Learning to Prompt: Improving Student Engagement wi... | AI Research

Learning to Prompt: Improving Student Engagement with Adaptive LLM-based High-School Tutoring
This paper introduces a new system designed to make AI-powered tutoring more effective by moving away from "one-size-fits-all" instructions. While many current AI tutors use a single, static prompt for every subject, this research develops an adaptive "router" that selects the best pedagogical strategy—such as Socratic scaffolding or role reversal—based on the specific academic subject and the student's needs. By training this system in a simulated environment and testing it with real high-school students, the authors demonstrate how AI can better tailor its teaching style to improve student engagement and instructional efficiency.

How the System Works

The core of the system is a "prompt router" that acts as a decision-maker. When a student interacts with the tutor, the system analyzes the subject matter and the current conversation to choose the most appropriate teaching strategy from a pool of 20 expert-designed prompts. To train this model, the researchers created an AI evaluator that breaks down tutoring quality into 14 specific pedagogical features, such as how well the tutor scaffolds information or checks for student understanding. This evaluator provides a reliable score that helps the system learn which strategies work best, even when traditional test scores are unavailable.

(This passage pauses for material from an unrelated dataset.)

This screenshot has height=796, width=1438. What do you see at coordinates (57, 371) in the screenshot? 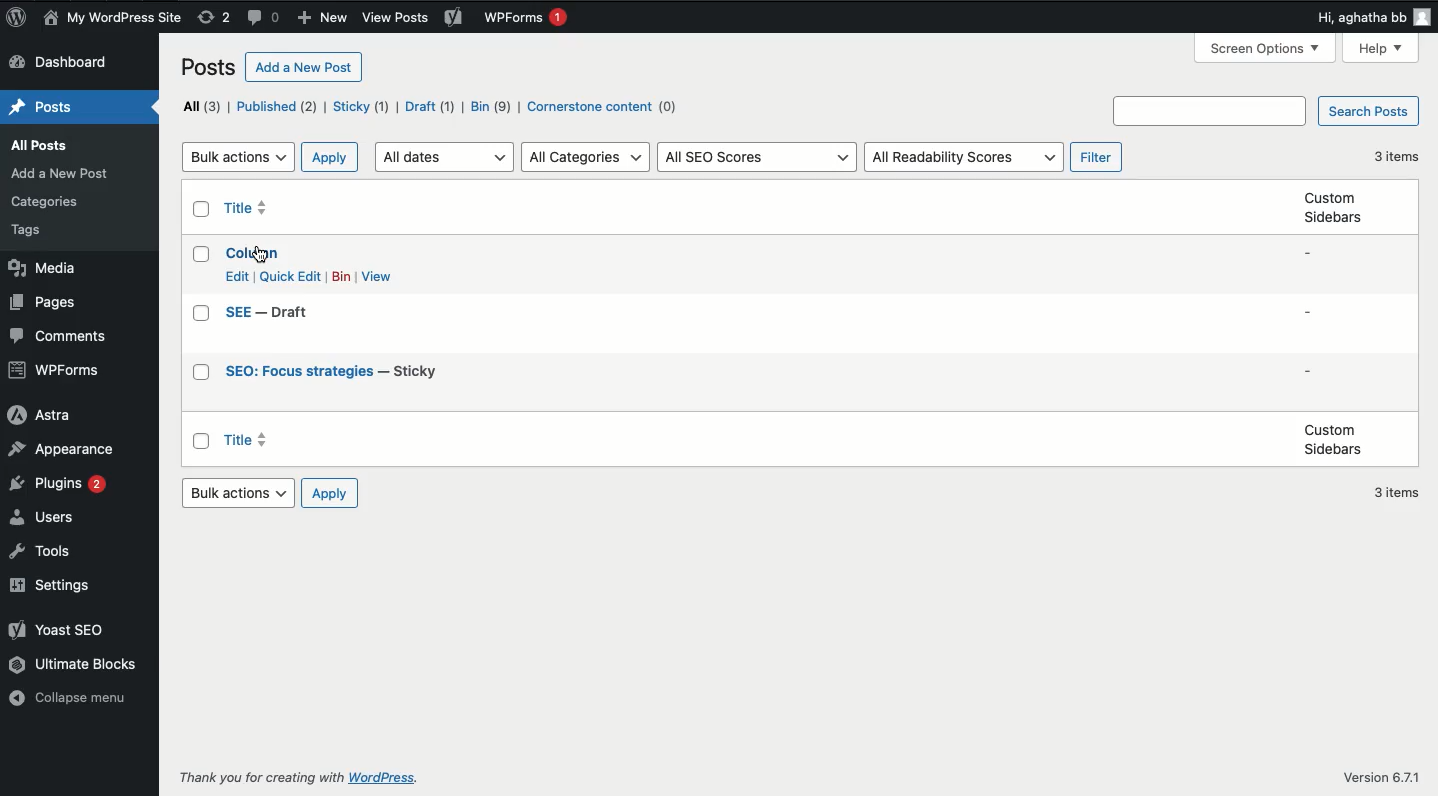
I see `WPForms` at bounding box center [57, 371].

Bridging the Gap Between Simulation and Reality

A major challenge in AI education is the "sim-to-real" gap, where a model performs well in a controlled simulation but struggles with the unpredictable nature of real students. To address this, the researchers used a "score calibration" technique to ensure the AI's feedback remains consistent between the simulation and the real world. They also implemented a dual-path architecture that uses both topic embeddings and subject-specific IDs, preventing the model from losing focus when switching between different disciplines like mathematics, history, or geography.

Key Findings and Impact

In an A/B test involving 359 Dutch high-school students, the adaptive system proved its value. The router successfully improved instructional efficiency, helping students reach their goals in about three fewer turns than the standard baseline. While a "greedy" version of the router (which always picks the most likely best strategy) performed similarly to existing systems, a "stochastic" version—which occasionally samples different strategies—led to a significantly higher rate of students choosing to move on to formal exercises. The study also confirmed that higher pedagogical scores from the AI evaluator were statistically linked to a higher likelihood of students engaging with follow-up practice.

Important Considerations

The researchers noted several limitations that guide future work. Because many students do not immediately complete formal exercises after a tutoring session, it remains difficult to measure direct knowledge gains or long-term learning outcomes. Additionally, the system occasionally struggled with data sparsity in less common subjects, leading the model to default to "safe" but perhaps less optimal teaching strategies. Future research aims to address these domain imbalances and incorporate more detailed conversation history to further refine how the AI adapts to individual student needs.